By Karen Stokes
Milwaukee Courthouse has reopened to the public, but expect some changes. The First Judicial District has been mostly shut down since spring.
The new normal at the courthouse will be defined by social distancing, face masks, lots of plexiglass and other safety measures.
“Right away from day one we had the benefit of public health experts guiding us,” said Chief Judge Mary Triggiano. “We were following the science. We wanted to make sure we were creating a culture of safety so that we’re not part of the problem in the spread of the virus.”
Triggiano became chief judge in February after Chief Judge Maxine White was appointed by Gov. Tony Evers to take a seat on The Court of Appeals.
Triggiano’s first duty as chief judge was to shut down the courts and send everybody home to stop the spread of the virus.
“When we sent everyone home, we started recovery planning. We shifted a lot of our courts to Zoom hearings, [and are] still doing that now. Last month, we opened seven criminal courts and one at children’s court. Last Monday, we opened two jury trial courtrooms and are working to deal with the backlog on jury trials that are pending in the criminal division,” said Triggiano.
“We never went completely down, we maintained a domestic violence injunction courtroom which still do hear cases in person,” Triggiano added. “We knew that domestic violence was potentially going to increase in our community.”
The safety precautions taken began with mandatory face masks in the courtroom, physical distancing protocols and hand sanitization. Additionally, all the courtrooms have been disinfected.
Plexiglass has been added as a barrier to help protect people when social distancing isn’t feasible. There are plexiglass booths in the jury box and surrounding the judges and the prosecutor’s tables as well as the court reporter. Everyone is blocked off from each other.
“About 4,500 people come into the downtown courthouse and the Vel Phillips Youth and Family Justice Center on Watertown Plank Road and there’s no way we want that many people coming into the courthouse during a pandemic. We’re triaging what we choose coming to the courthouse to make sure that we’re keeping the footprint as low as possible right now,” said Triggiano.
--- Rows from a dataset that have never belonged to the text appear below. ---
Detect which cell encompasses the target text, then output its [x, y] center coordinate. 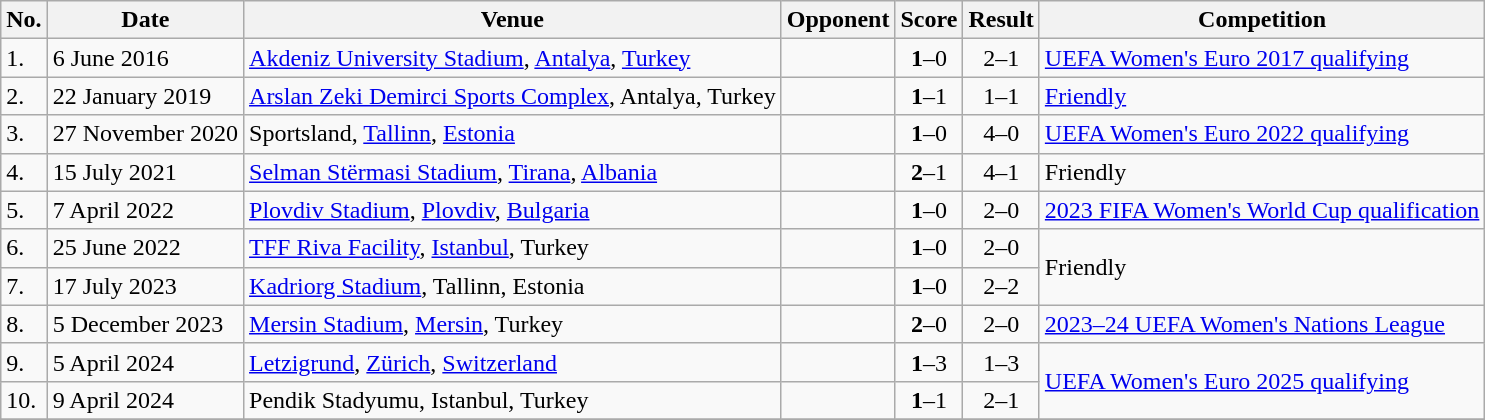
2. [24, 96]
9. [24, 362]
4–1 [1001, 172]
6. [24, 248]
9 April 2024 [145, 400]
15 July 2021 [145, 172]
25 June 2022 [145, 248]
4. [24, 172]
No. [24, 20]
17 July 2023 [145, 286]
Mersin Stadium, Mersin, Turkey [513, 324]
Date [145, 20]
UEFA Women's Euro 2017 qualifying [1262, 58]
Selman Stërmasi Stadium, Tirana, Albania [513, 172]
2023–24 UEFA Women's Nations League [1262, 324]
Akdeniz University Stadium, Antalya, Turkey [513, 58]
7. [24, 286]
UEFA Women's Euro 2025 qualifying [1262, 381]
Plovdiv Stadium, Plovdiv, Bulgaria [513, 210]
UEFA Women's Euro 2022 qualifying [1262, 134]
TFF Riva Facility, Istanbul, Turkey [513, 248]
4–0 [1001, 134]
Score [929, 20]
27 November 2020 [145, 134]
6 June 2016 [145, 58]
8. [24, 324]
Venue [513, 20]
3. [24, 134]
Pendik Stadyumu, Istanbul, Turkey [513, 400]
2–2 [1001, 286]
22 January 2019 [145, 96]
10. [24, 400]
Sportsland, Tallinn, Estonia [513, 134]
7 April 2022 [145, 210]
Kadriorg Stadium, Tallinn, Estonia [513, 286]
Opponent [838, 20]
Arslan Zeki Demirci Sports Complex, Antalya, Turkey [513, 96]
1. [24, 58]
2023 FIFA Women's World Cup qualification [1262, 210]
Letzigrund, Zürich, Switzerland [513, 362]
5. [24, 210]
Result [1001, 20]
5 April 2024 [145, 362]
5 December 2023 [145, 324]
Competition [1262, 20]
Pinpoint the cell where the given text exists, returning its (X, Y) midpoint coordinate. 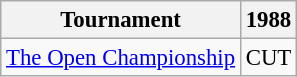
Tournament (121, 20)
1988 (268, 20)
CUT (268, 58)
The Open Championship (121, 58)
Determine the [X, Y] coordinate at the center of the cell enclosing the given text.  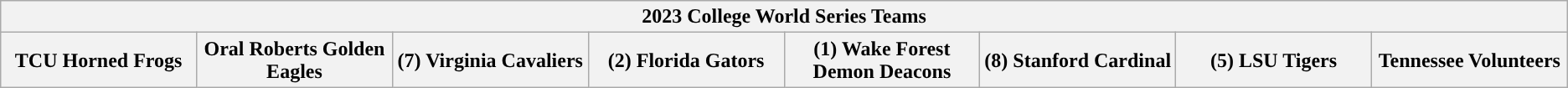
Tennessee Volunteers [1469, 60]
Oral Roberts Golden Eagles [295, 60]
(1) Wake Forest Demon Deacons [882, 60]
(2) Florida Gators [686, 60]
2023 College World Series Teams [784, 17]
(5) LSU Tigers [1274, 60]
TCU Horned Frogs [99, 60]
(7) Virginia Cavaliers [490, 60]
(8) Stanford Cardinal [1078, 60]
Find where the given text appears and provide that cell's center as [X, Y] coordinate. 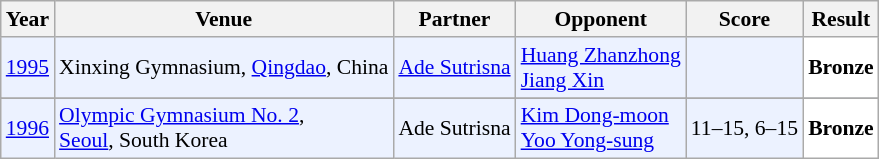
Opponent [601, 19]
Huang Zhanzhong Jiang Xin [601, 68]
Kim Dong-moon Yoo Yong-sung [601, 128]
1996 [28, 128]
Xinxing Gymnasium, Qingdao, China [224, 68]
Olympic Gymnasium No. 2,Seoul, South Korea [224, 128]
Venue [224, 19]
11–15, 6–15 [744, 128]
Partner [454, 19]
Year [28, 19]
1995 [28, 68]
Result [841, 19]
Score [744, 19]
Scan for the cell matching the given text and deliver its (x, y) coordinate at center. 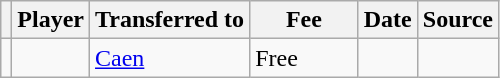
Source (458, 20)
Caen (170, 58)
Fee (304, 20)
Transferred to (170, 20)
Player (51, 20)
Date (388, 20)
Free (304, 58)
Search for the cell housing the specified text and yield its (x, y) center coordinate. 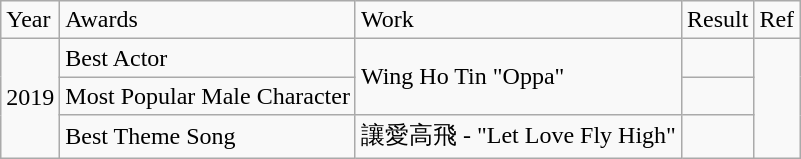
Result (717, 20)
2019 (30, 98)
Best Actor (208, 58)
讓愛高飛 - "Let Love Fly High" (518, 136)
Year (30, 20)
Most Popular Male Character (208, 96)
Work (518, 20)
Wing Ho Tin "Oppa" (518, 77)
Ref (777, 20)
Best Theme Song (208, 136)
Awards (208, 20)
Extract the (x, y) coordinate from the center of the cell holding the provided text.  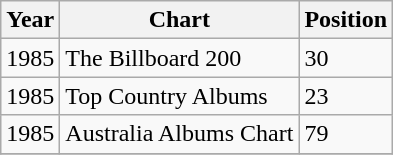
23 (346, 96)
Top Country Albums (180, 96)
The Billboard 200 (180, 58)
79 (346, 134)
Year (30, 20)
Chart (180, 20)
Australia Albums Chart (180, 134)
30 (346, 58)
Position (346, 20)
Detect which cell encompasses the target text, then output its [X, Y] center coordinate. 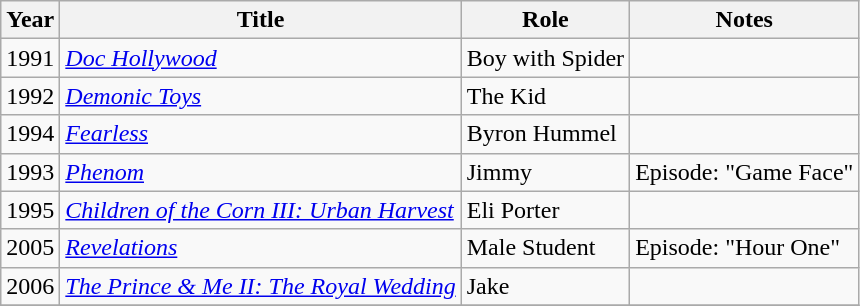
The Kid [545, 96]
Episode: "Hour One" [744, 248]
2005 [30, 248]
Fearless [260, 134]
Notes [744, 20]
Episode: "Game Face" [744, 172]
The Prince & Me II: The Royal Wedding [260, 286]
1992 [30, 96]
Role [545, 20]
Doc Hollywood [260, 58]
Title [260, 20]
1994 [30, 134]
Jimmy [545, 172]
Eli Porter [545, 210]
Year [30, 20]
Demonic Toys [260, 96]
Boy with Spider [545, 58]
Male Student [545, 248]
Phenom [260, 172]
Revelations [260, 248]
1993 [30, 172]
1995 [30, 210]
1991 [30, 58]
Children of the Corn III: Urban Harvest [260, 210]
Jake [545, 286]
2006 [30, 286]
Byron Hummel [545, 134]
Search for the cell housing the specified text and yield its (x, y) center coordinate. 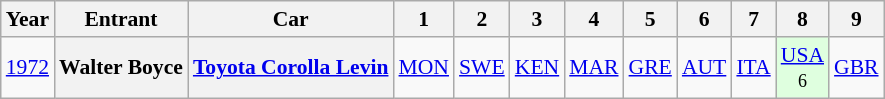
8 (802, 19)
GRE (650, 68)
MAR (594, 68)
7 (753, 19)
GBR (856, 68)
KEN (537, 68)
4 (594, 19)
USA6 (802, 68)
AUT (704, 68)
3 (537, 19)
1 (424, 19)
Year (28, 19)
MON (424, 68)
5 (650, 19)
Walter Boyce (121, 68)
6 (704, 19)
Toyota Corolla Levin (291, 68)
Car (291, 19)
Entrant (121, 19)
2 (482, 19)
SWE (482, 68)
9 (856, 19)
1972 (28, 68)
ITA (753, 68)
Provide the [X, Y] coordinate of the cell's center where the given text is located.  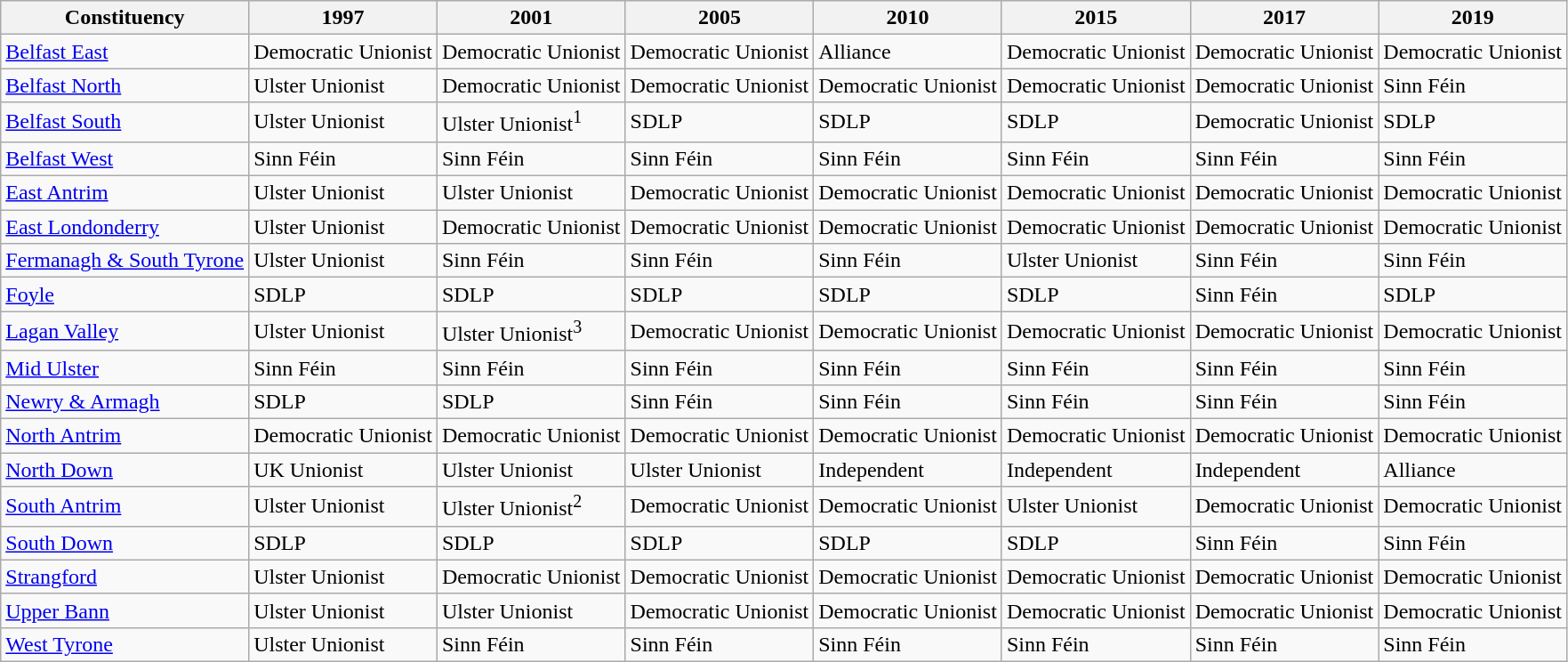
Newry & Armagh [125, 401]
North Antrim [125, 435]
1997 [343, 18]
2015 [1096, 18]
2010 [908, 18]
Belfast South [125, 123]
North Down [125, 470]
West Tyrone [125, 644]
Ulster Unionist2 [531, 507]
East Londonderry [125, 227]
Ulster Unionist3 [531, 331]
2019 [1473, 18]
Belfast East [125, 52]
Ulster Unionist1 [531, 123]
2001 [531, 18]
East Antrim [125, 193]
South Antrim [125, 507]
UK Unionist [343, 470]
Belfast North [125, 85]
Strangford [125, 576]
2017 [1284, 18]
South Down [125, 543]
Foyle [125, 294]
Mid Ulster [125, 367]
Lagan Valley [125, 331]
Fermanagh & South Tyrone [125, 261]
Belfast West [125, 158]
Constituency [125, 18]
Upper Bann [125, 610]
2005 [720, 18]
Extract the (x, y) coordinate from the center of the cell holding the provided text.  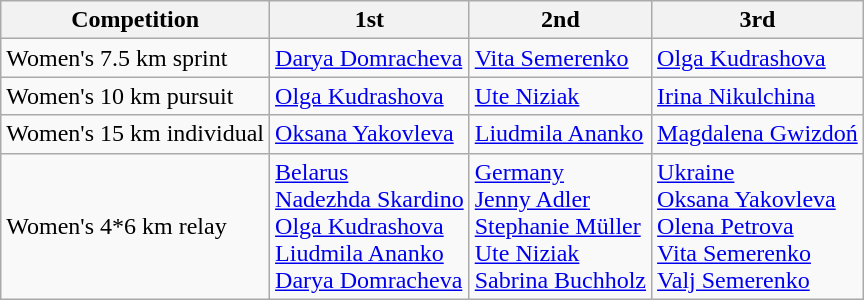
BelarusNadezhda SkardinoOlga KudrashovaLiudmila AnankoDarya Domracheva (370, 226)
Vita Semerenko (560, 58)
Women's 10 km pursuit (136, 96)
Competition (136, 20)
3rd (758, 20)
2nd (560, 20)
1st (370, 20)
Women's 7.5 km sprint (136, 58)
Liudmila Ananko (560, 134)
Oksana Yakovleva (370, 134)
Women's 4*6 km relay (136, 226)
Magdalena Gwizdoń (758, 134)
Darya Domracheva (370, 58)
UkraineOksana YakovlevaOlena PetrovaVita SemerenkoValj Semerenko (758, 226)
GermanyJenny AdlerStephanie MüllerUte NiziakSabrina Buchholz (560, 226)
Ute Niziak (560, 96)
Women's 15 km individual (136, 134)
Irina Nikulchina (758, 96)
From the cell containing the given text, extract its center point as (x, y) coordinate. 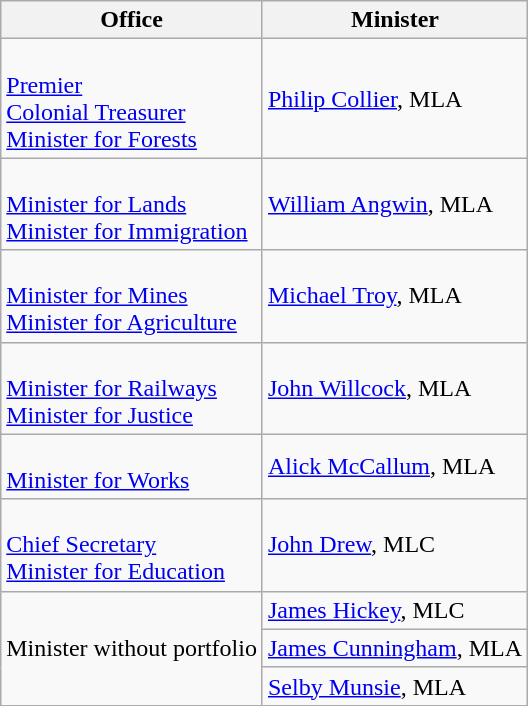
Selby Munsie, MLA (394, 686)
Minister for Mines Minister for Agriculture (132, 296)
Philip Collier, MLA (394, 98)
Minister without portfolio (132, 648)
Minister for Lands Minister for Immigration (132, 204)
Minister for Works (132, 466)
Alick McCallum, MLA (394, 466)
Office (132, 20)
Chief Secretary Minister for Education (132, 545)
William Angwin, MLA (394, 204)
Minister (394, 20)
John Drew, MLC (394, 545)
Michael Troy, MLA (394, 296)
James Hickey, MLC (394, 610)
Premier Colonial Treasurer Minister for Forests (132, 98)
James Cunningham, MLA (394, 648)
Minister for Railways Minister for Justice (132, 388)
John Willcock, MLA (394, 388)
Detect which cell encompasses the target text, then output its (x, y) center coordinate. 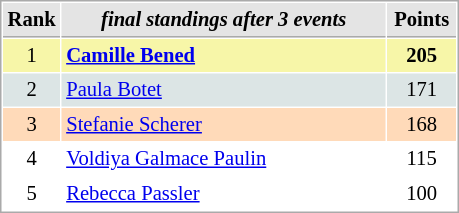
171 (422, 90)
Camille Bened (224, 56)
205 (422, 56)
5 (32, 194)
1 (32, 56)
Rank (32, 20)
Stefanie Scherer (224, 124)
Voldiya Galmace Paulin (224, 158)
Rebecca Passler (224, 194)
final standings after 3 events (224, 20)
100 (422, 194)
115 (422, 158)
3 (32, 124)
2 (32, 90)
Paula Botet (224, 90)
168 (422, 124)
Points (422, 20)
4 (32, 158)
Extract the [x, y] coordinate from the center of the cell holding the provided text.  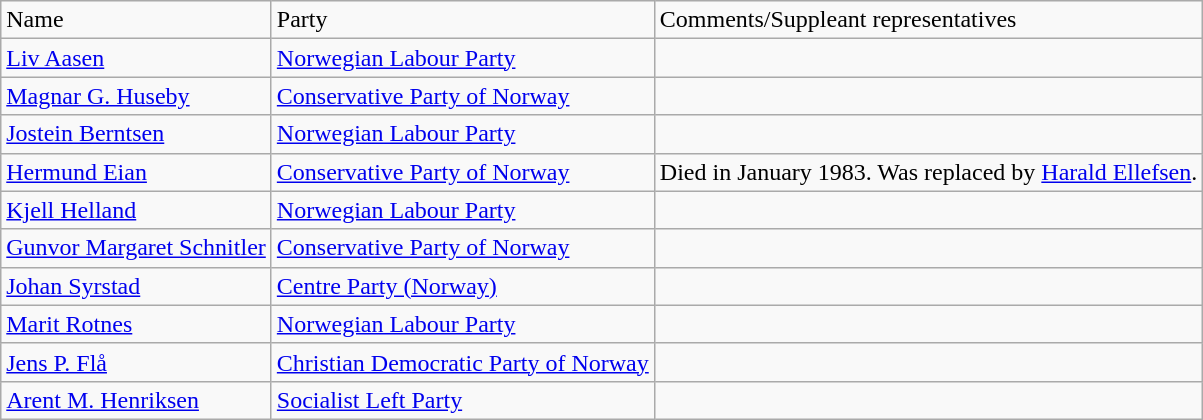
Comments/Suppleant representatives [928, 20]
Name [136, 20]
Johan Syrstad [136, 286]
Died in January 1983. Was replaced by Harald Ellefsen. [928, 172]
Gunvor Margaret Schnitler [136, 248]
Hermund Eian [136, 172]
Jens P. Flå [136, 362]
Kjell Helland [136, 210]
Liv Aasen [136, 58]
Marit Rotnes [136, 324]
Magnar G. Huseby [136, 96]
Arent M. Henriksen [136, 400]
Jostein Berntsen [136, 134]
Centre Party (Norway) [462, 286]
Socialist Left Party [462, 400]
Party [462, 20]
Christian Democratic Party of Norway [462, 362]
Scan for the cell matching the given text and deliver its (X, Y) coordinate at center. 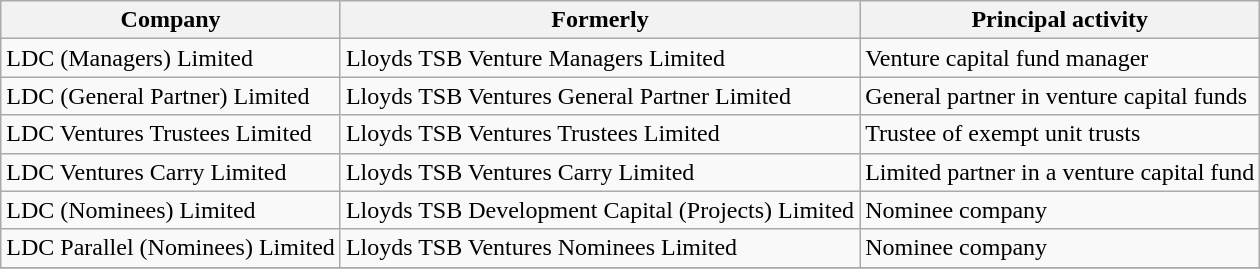
LDC Parallel (Nominees) Limited (171, 248)
Trustee of exempt unit trusts (1060, 134)
LDC Ventures Carry Limited (171, 172)
Venture capital fund manager (1060, 58)
Lloyds TSB Ventures Trustees Limited (600, 134)
Lloyds TSB Ventures General Partner Limited (600, 96)
Company (171, 20)
Formerly (600, 20)
Principal activity (1060, 20)
Lloyds TSB Venture Managers Limited (600, 58)
LDC (Nominees) Limited (171, 210)
LDC (Managers) Limited (171, 58)
Lloyds TSB Ventures Nominees Limited (600, 248)
Lloyds TSB Development Capital (Projects) Limited (600, 210)
LDC (General Partner) Limited (171, 96)
LDC Ventures Trustees Limited (171, 134)
General partner in venture capital funds (1060, 96)
Limited partner in a venture capital fund (1060, 172)
Lloyds TSB Ventures Carry Limited (600, 172)
Provide the (X, Y) coordinate of the cell's center where the given text is located.  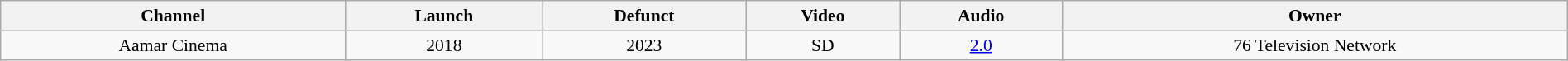
76 Television Network (1315, 45)
2.0 (981, 45)
2023 (643, 45)
Defunct (643, 16)
2018 (445, 45)
Launch (445, 16)
Video (824, 16)
Aamar Cinema (174, 45)
Channel (174, 16)
Owner (1315, 16)
Audio (981, 16)
SD (824, 45)
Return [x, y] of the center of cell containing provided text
It’s important that jurors come and hear cases and perform their civic duty. There have been 250 to 300 speedy jury trials where individuals have been in custody for months waiting for their right for a jury trial.
“I would also say that the courts certainly bear some responsibility for creating a more racially equitable system,” Triggiano said. “Many of the people awaiting trial are people of color.”
Traffic court is mostly being done via Zoom. Letters have been sent out asking people if they wanted to resolve their traffic matter either by Zoom or by sending in a payment.
“If you’re not feeling well or have COVID symptoms, please don’t come to the courthouse. We care about everyone, the employees, the colleagues and the public,” Triggiano said.
“Jurors don’t come downtown if you’re feeling sick, we will allow you to defer your jury service. We’re trying to be as smart as possible.”